Groundhog Day always gets me to thinking about the different ways we use animals and the natural world to predict weather patterns. I’ve listed several below with ideas on how to use them in a science fair project.
How many of these have you heard before? Are there any missing from the list? Leave a comment!
- Red sky at night; sailors delight. Red sky in morning ; sailors take warning.
Observe the color of the sunset and sunrise. When the sky is red, take note of the weather – is it stormy or fair?
- If March comes in like a lion, it will go out like a lamb.
Look at historical data comparing the weather during first week of March to the last.
- When ants travel in a straight line expect rain; when they are scattered, expect fair weather.
Make observations of ants in the morning and compare their paths to the weather later in the day. This is best done in the summer.
- The darker the woolly caterpillar’s coat, the more severe the winter will be. If there is a dark stripe at the head and one at the end, the winter will be severe at the beginning, become mild, and then get worse just before spring.

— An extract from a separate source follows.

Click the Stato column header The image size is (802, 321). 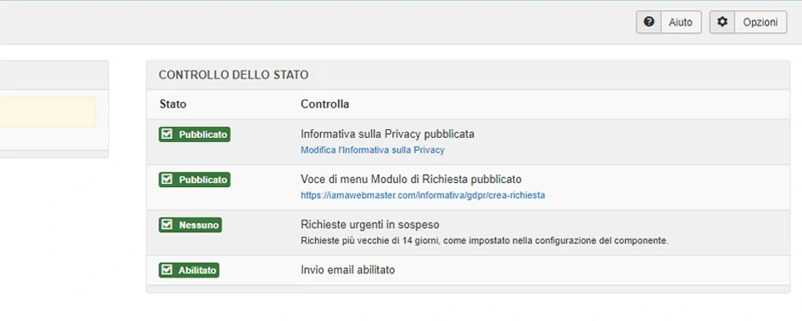[172, 104]
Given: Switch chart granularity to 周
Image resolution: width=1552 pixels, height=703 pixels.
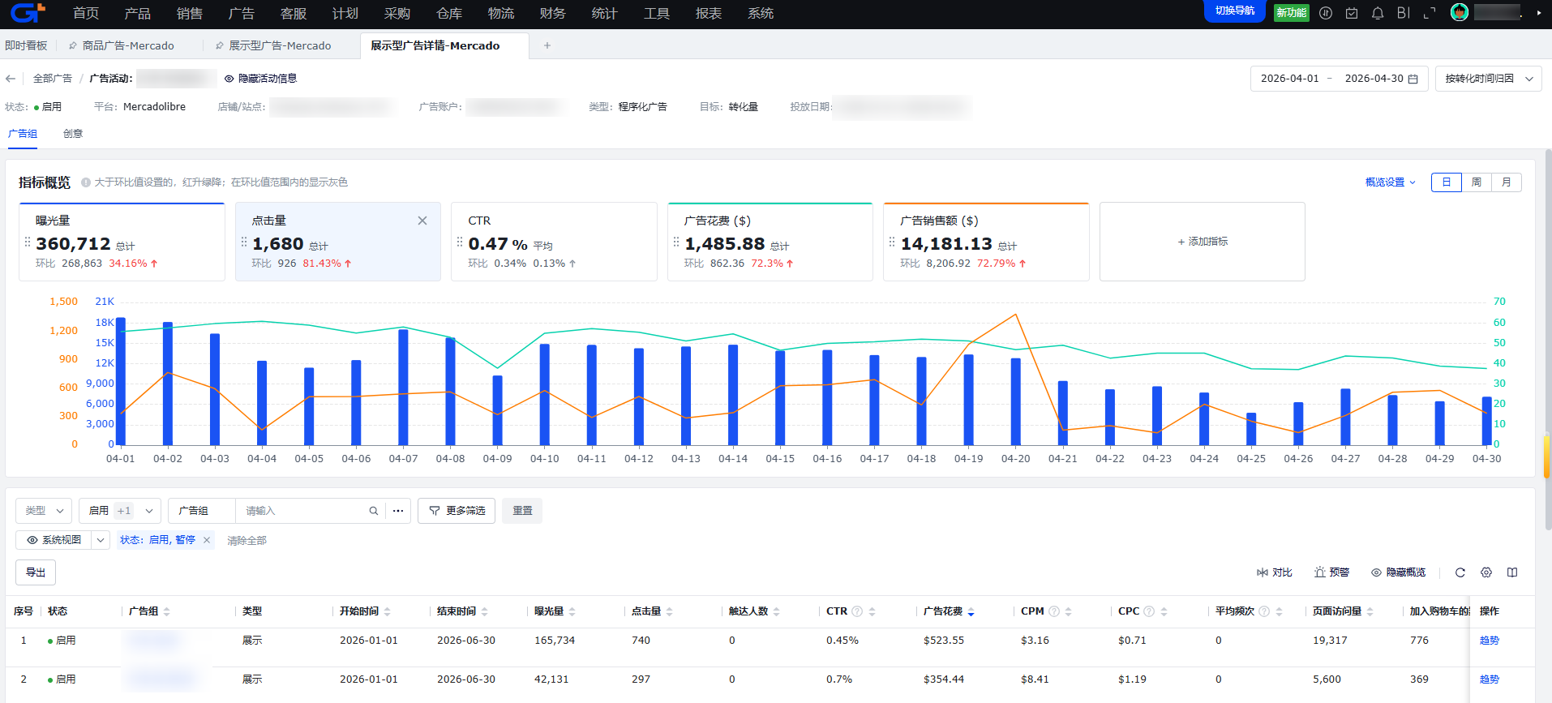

Observe as many woolly caterpillars as you can and compare their markings to the following winter’s weather. This project may need to be done over several years – or collaborate with students in other parts of the state/country/world.
- If the cat washes her face over her ear, the weather is sure to be fine and clear.
Another chance to use your cat in a science fair project! Observe your cat washing his/her face and see if it correlates to the weather.
The following all predict the coming of rain or snow. Which one is most reliable?
- When leaves show their undersides, be very sure that rain betides.
- Dandelion blossoms close before there will be a rain.
- A ring around the sun or moon means rain or snow coming soon.
- Catchy drawer and sticky door, coming rain will pour and pour.
- Birds on a telephone wire predict the coming of rain.